JOHN YDSTIE, host:
President Bush, this week, is expected to sign into law $70 billion in tax cut extensions, partly for people who pay taxes on dividends or capital gains. Another element on the Republican tax cut agenda is a permanent repeal of the estate tax. That's still pending in the Senate. Republicans hope to finish the job soon, but it may not be as easy as they had hoped.

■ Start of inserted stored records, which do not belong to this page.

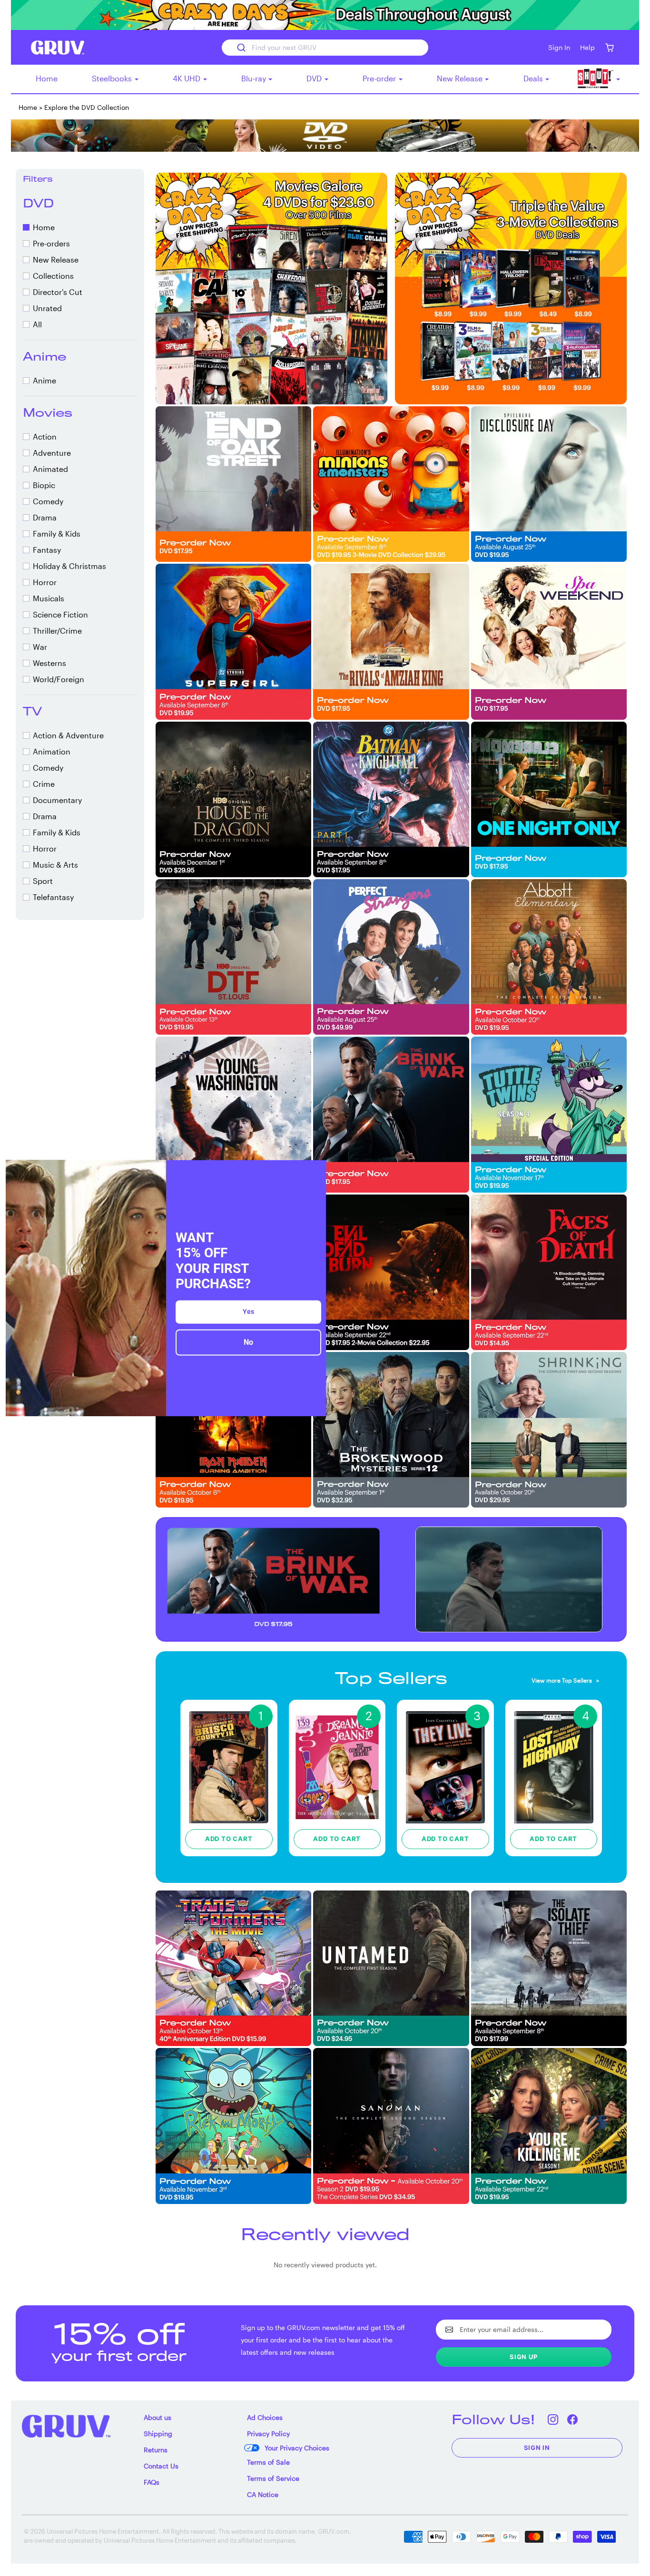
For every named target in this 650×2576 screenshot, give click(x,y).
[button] (609, 47)
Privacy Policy (268, 2433)
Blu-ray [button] (254, 78)
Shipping (158, 2433)
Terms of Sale (268, 2462)
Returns (155, 2450)
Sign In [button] (559, 47)
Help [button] (587, 47)
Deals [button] (534, 78)
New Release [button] (460, 78)
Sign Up (524, 2357)
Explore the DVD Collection (86, 107)
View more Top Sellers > (565, 1680)
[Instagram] (553, 2419)
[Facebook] (572, 2419)
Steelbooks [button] (113, 78)
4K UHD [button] (187, 78)
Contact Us (161, 2466)
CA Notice (262, 2494)
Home (47, 78)
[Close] (314, 1171)
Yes (248, 1311)
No (248, 1342)
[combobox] (324, 47)
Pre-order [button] (380, 78)
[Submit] (240, 47)
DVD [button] (315, 78)
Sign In (537, 2447)
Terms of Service (273, 2478)
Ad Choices (265, 2417)
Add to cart (229, 1838)
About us (157, 2417)
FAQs (151, 2482)
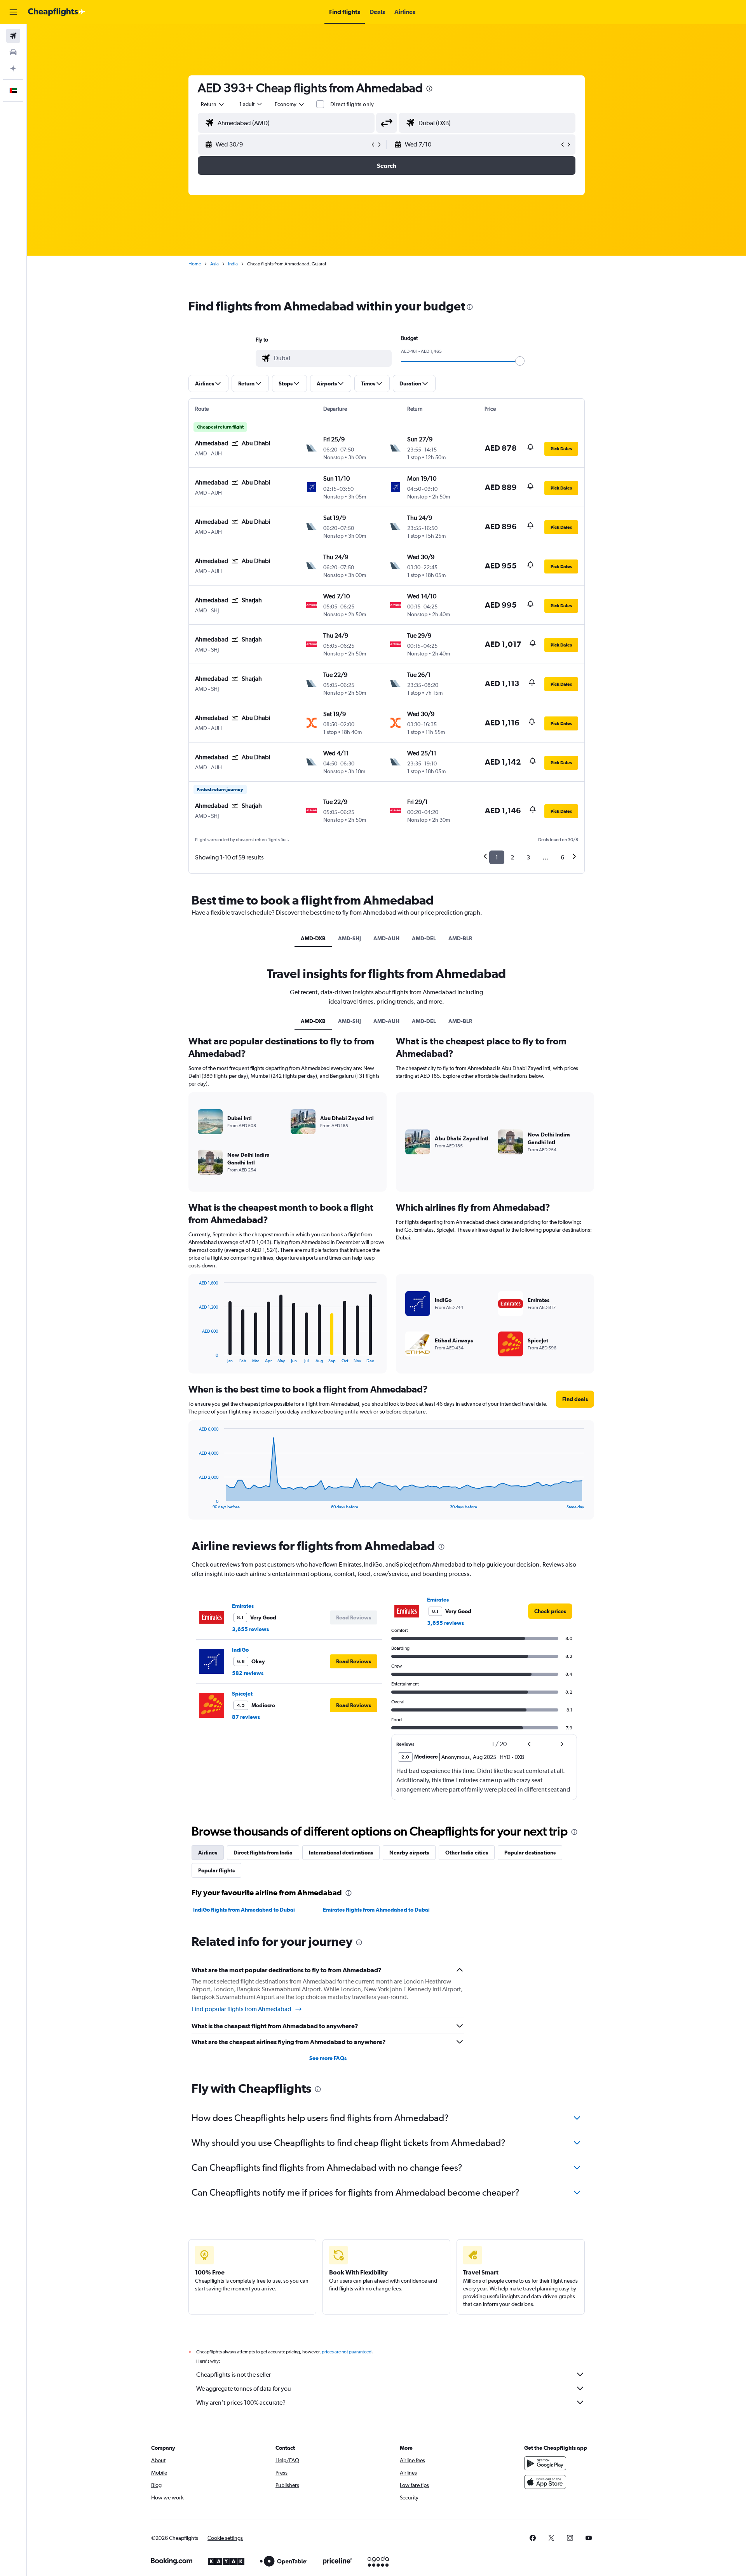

NPR's Kathleen Schalch reports.
KATHLEEN SCHALCH reporting:
Under current law, 2010 is the only year when there will be no estate tax. That's because five years ago, Republicans wanted to repeal the tax, but didn't have the votes. So they pushed through a law that would phase it out by 2010, then reinstate it in 2011. Of course, Congress meant to come back later and make the repeal permanent. And, indeed, in 2005, the House did vote to end the estate tax for good. The Senate was expected to follow suit right after Labor Day, according to Dick Patten who heads the anti-tax American Family Business Institute.
Mr. DICK PATTEN (Executive Director, The American Family Business Institute): We got to a point where the Senate majority whip's staff agreed with us that we had the votes to achieve repeal...
SCHALCH: Then came Hurricane Katrina. The vote got delayed, and now, Arizona Republican Senator Jon Kyl has warned supporters that prospects for a complete victory might be receding.
Senator JON KYL (Republican, Arizona): The problem is, and I'm sorry to say, we probably lost some votes for full repeal.
Mr. DAN CLIFTON (Chief Economist, Americans for Tax Reform): Support has waned for a number of reasons...
SCHALCH: Dan Clifton is chief economist for another anti-tax group, Americans for Tax Reform. He says one reason support waned was the prospect of a deeper deficit. Congressional budgeters say repealing the estate tax for even a decade could cost the treasury a trillion dollars. And, Clifton says, the overall political climate has cooled.
Mr. CLIFTON: Because the President's approval ratings have fallen.
SCHALCH: Groups that want to preserve the tax have gotten organized, as well.
Unidentified Man: What do we want?
Unidentified Crowd: (Unintelligible) money!
Unidentified Man: How do we want it?
Unidentified Crowd: Tax-free!
SCHALCH: Members of Billionaires for Bush showed up at a recent press conference in tuxedos and top hats, carrying photos of Paris Hilton. At the same event, Joan Claybrook, president of Public Citizen, unveiled a study alleging that 18 of the nations wealthiest families, worth an average of a billion dollars each, have funded and orchestrated the ten-year campaign to repeal the tax.
Ms. JOAN CLAYBROOK (President, Public Citizen): We are here today to expose one of the biggest con jobs in recent history.
SCHALCH: Estate tax defenders say the repeal movement has been misleading the public by calling the estate tax a death tax. Surveys, including a 2003 NPR/Kaiser/Kennedy School poll on taxes, do reveal some confusion. That poll found nearly half the country thought estate taxes are paid by most Americans. In fact, this year, only one estate in 200 will pay the tax. That's because the first $2 million of any estate is exempt. Steve Richetti is co-chairman of a group called the Coalition for America's Priorities.
Mr. STEVE RICHETTI (Co-Chairman, Coalition for America's Priorities): What we have learned is, that as soon as people learned the most fundamental fact about the estate tax, which is that 99.5 percent of everyone in America will never pay an estate tax, their views about whether it's desirable or not changed dramatically.
SCHALCH: Dick Patten of the American Family Business Institute disputes this.
Mr. PATTEN: Americans, more than two to one, resonate with the issue of repealing the estate tax. This is an issue that violates America's core sense of fairness, and justifiably so.
SCHALCH: And surveys do show that many who won't have to pay the tax do think it's unfair. Repeal supporters are still running ads in states where senators may be undecided. But Arizona's Jon Kyl says opponents of the tax may have to settle for scaling it back.
Sen. KYL: We're heading toward that cliff of 2011. Our political position could be dramatically negatively impacted this fall, and after the next presidential election.
SCHALCH: Some Senate Republicans want to double or triple the exemption, or cut the rate from roughly 50 percent down as low as 15 percent. Many Democrats also prefer a compromise. But backers of the tax remain wary. They say slashing the rate or boosting the exemption too much would cost the treasury nearly as much as doing away with the tax altogether.